Com o avanço vertiginoso da era digital e a difusão irrestrita de plataformas que permitem a qualquer cidadão produzir conteúdo de aparência jornalística, consolidou-se um ambiente em que a antiga guarda da imprensa, antes protegida pelo rigor institucional e pela solidez de seus procedimentos editoriais, perdeu a oportunidade crucial de afirmar sua autoridade moral e reconstruir, tijolo por tijolo, a confiança que deveria sustentar sua própria razão de existir, já que a multiplicação de vozes sem curadoria tornaria ainda mais valioso um jornalismo comprometido com a precisão, a responsabilidade e a transparência.

Em vez desse movimento natural, verificou-se um processo curioso de erosão interna, no qual veículos, historicamente reconhecidos por sua firmeza ética, foram, gradualmente, cedendo às pressões políticas, às disputas de narrativas e às tentações do espetáculo, abrindo espaço para que sua reputação fosse questionada justamente quando o mundo mais necessitava de um norte confiável.
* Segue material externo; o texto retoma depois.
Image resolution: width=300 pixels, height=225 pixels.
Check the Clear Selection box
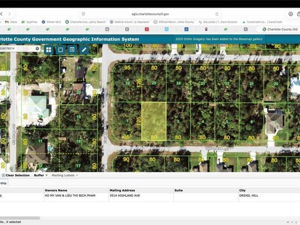[3, 175]
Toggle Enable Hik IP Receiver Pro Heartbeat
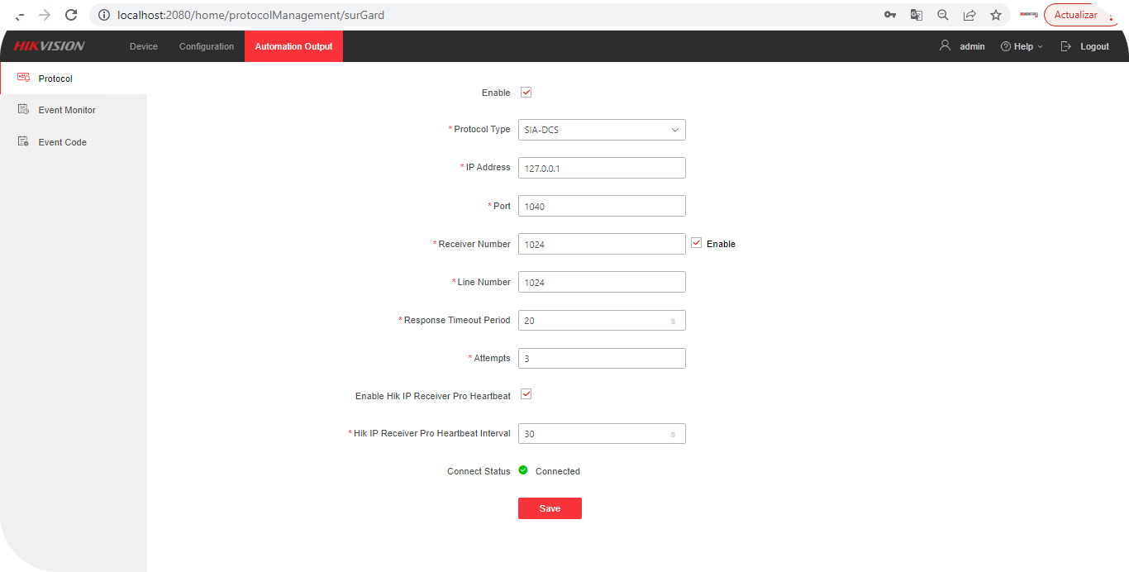This screenshot has height=572, width=1129. [x=526, y=394]
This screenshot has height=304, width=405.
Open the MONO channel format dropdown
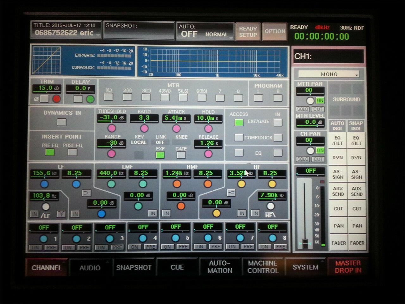[x=328, y=74]
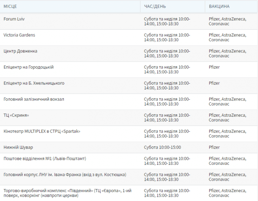Click the Нижній Шувар location
Screen dimensions: 258x201
pos(18,147)
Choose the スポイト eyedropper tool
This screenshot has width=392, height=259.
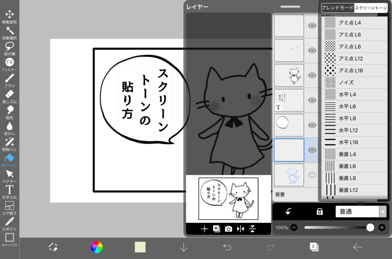(x=9, y=223)
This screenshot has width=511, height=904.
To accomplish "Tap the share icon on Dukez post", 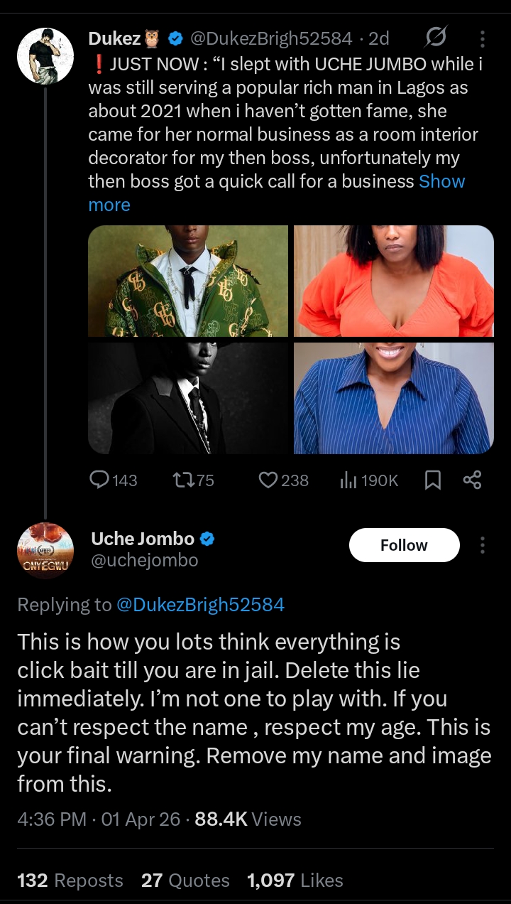I will click(x=472, y=480).
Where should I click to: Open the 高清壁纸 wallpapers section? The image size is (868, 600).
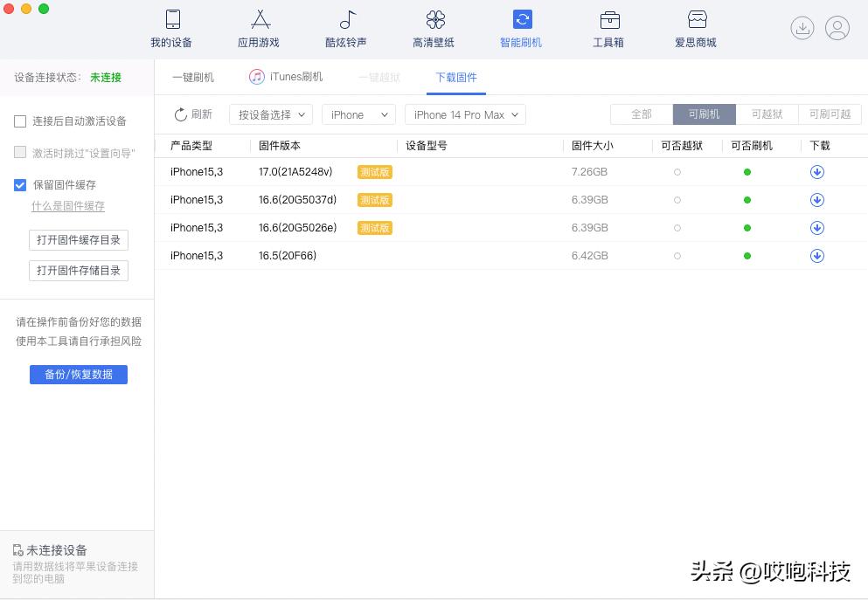[434, 29]
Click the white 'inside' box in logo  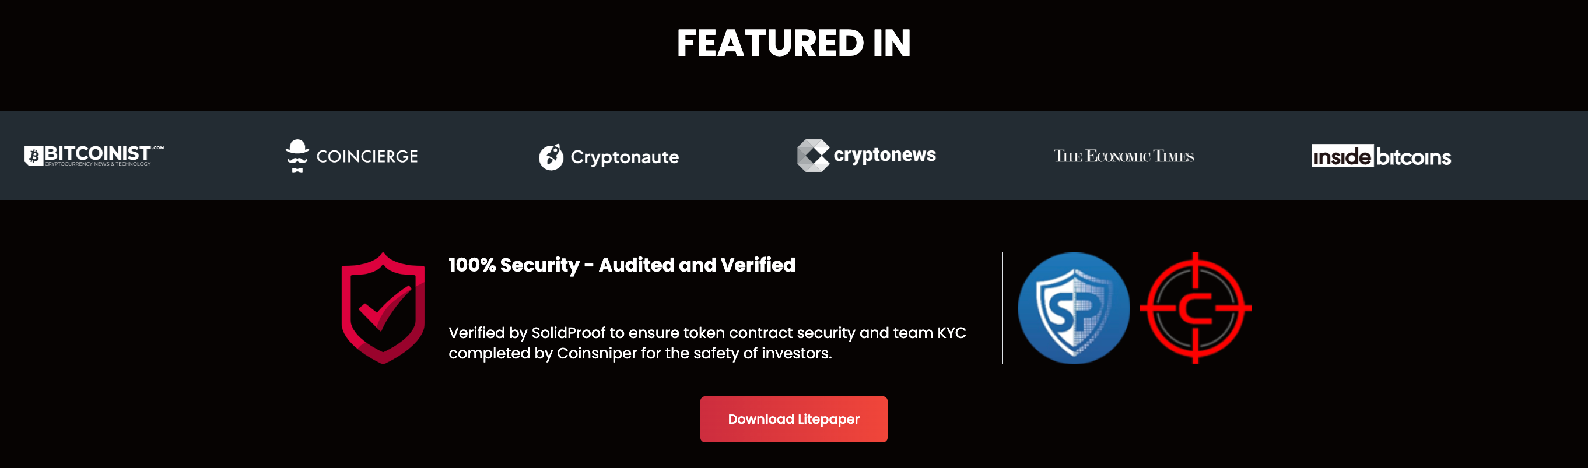click(x=1342, y=156)
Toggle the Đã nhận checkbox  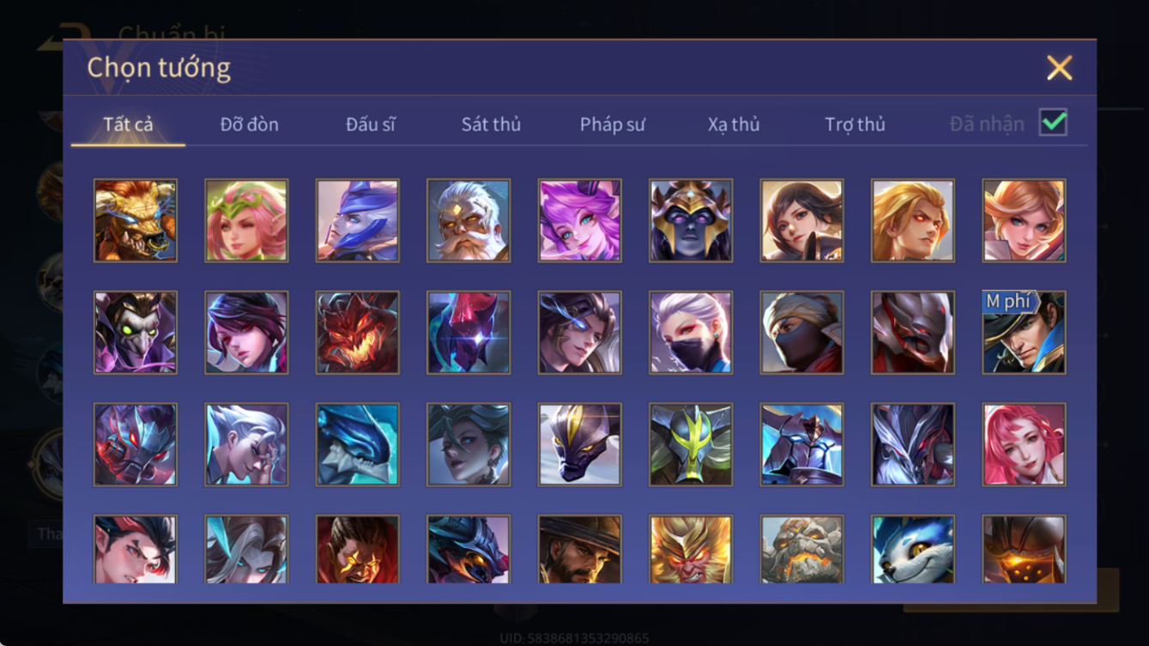click(1053, 123)
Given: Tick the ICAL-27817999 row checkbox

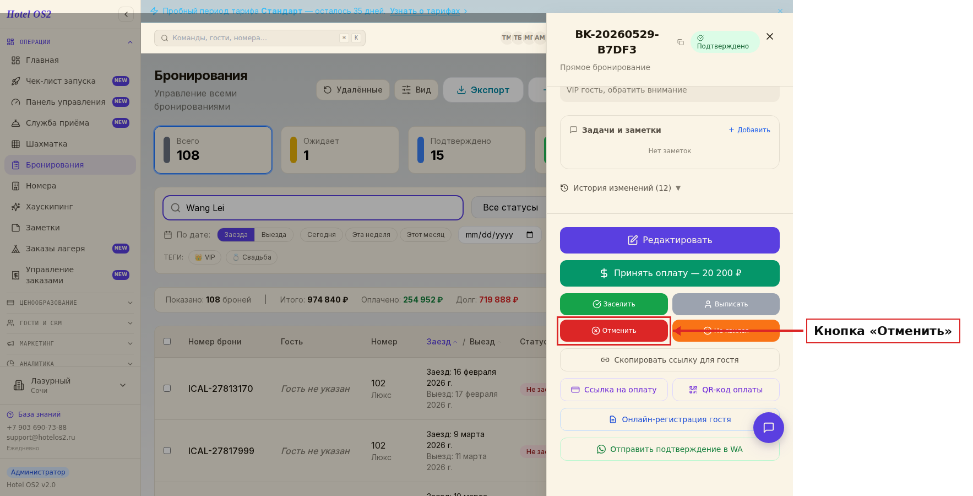Looking at the screenshot, I should tap(167, 451).
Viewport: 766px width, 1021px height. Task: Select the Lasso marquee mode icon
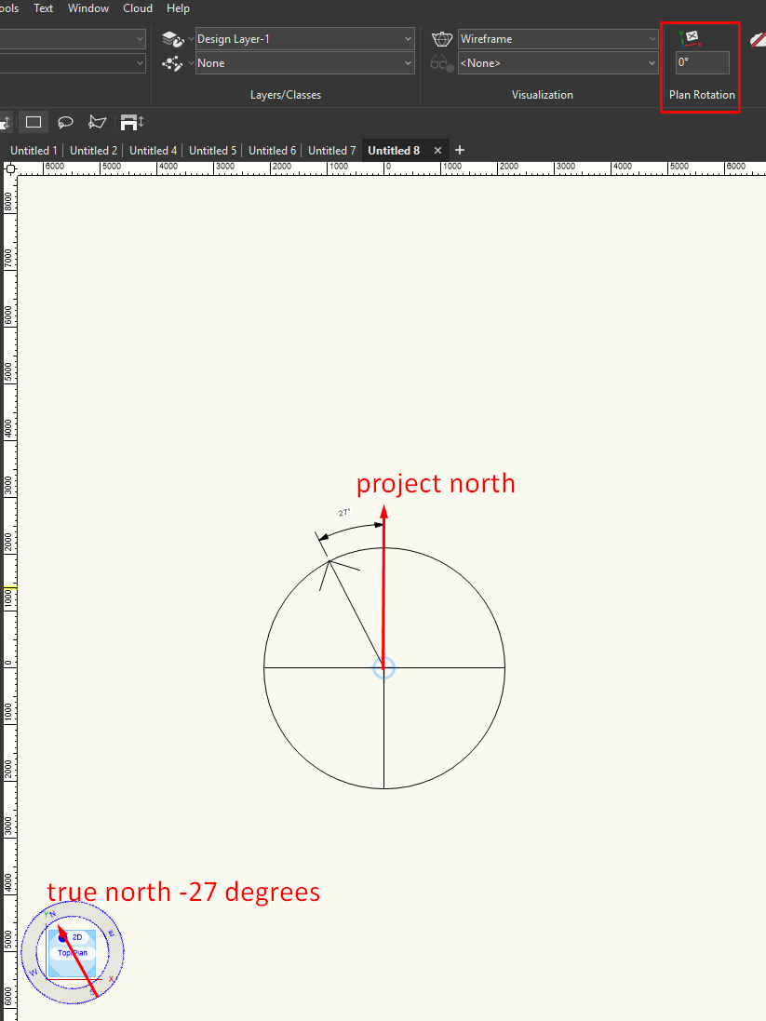pyautogui.click(x=65, y=122)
Contextualizar esse fenômeno demanda revisitar a trajetória da British Broadcasting Corporation, fundada em 1922 como British Broadcasting Company e transformada, dois anos depois, em uma corporação pública orientada pelo princípio de servir ao interesse coletivo por meio de informação responsável, educação crítica e entretenimento de qualidade, alicerces que permitiram, à instituição, ao longo do século XX, consolidar uma credibilidade quase inabalável, baseada na convicção de que a informação não pertence a governos, corporações ou grupos de pressão, mas ao público que confia na imprensa para iluminar zonas de sombra e revelar complexidades que discursos simplificados tentam frequentemente ocultar. A solidez dessa reputação sustentou a BBC em guerras, crises econômicas e turbulências políticas, transformando-a em símbolo global de seriedade e rigor jornalístico.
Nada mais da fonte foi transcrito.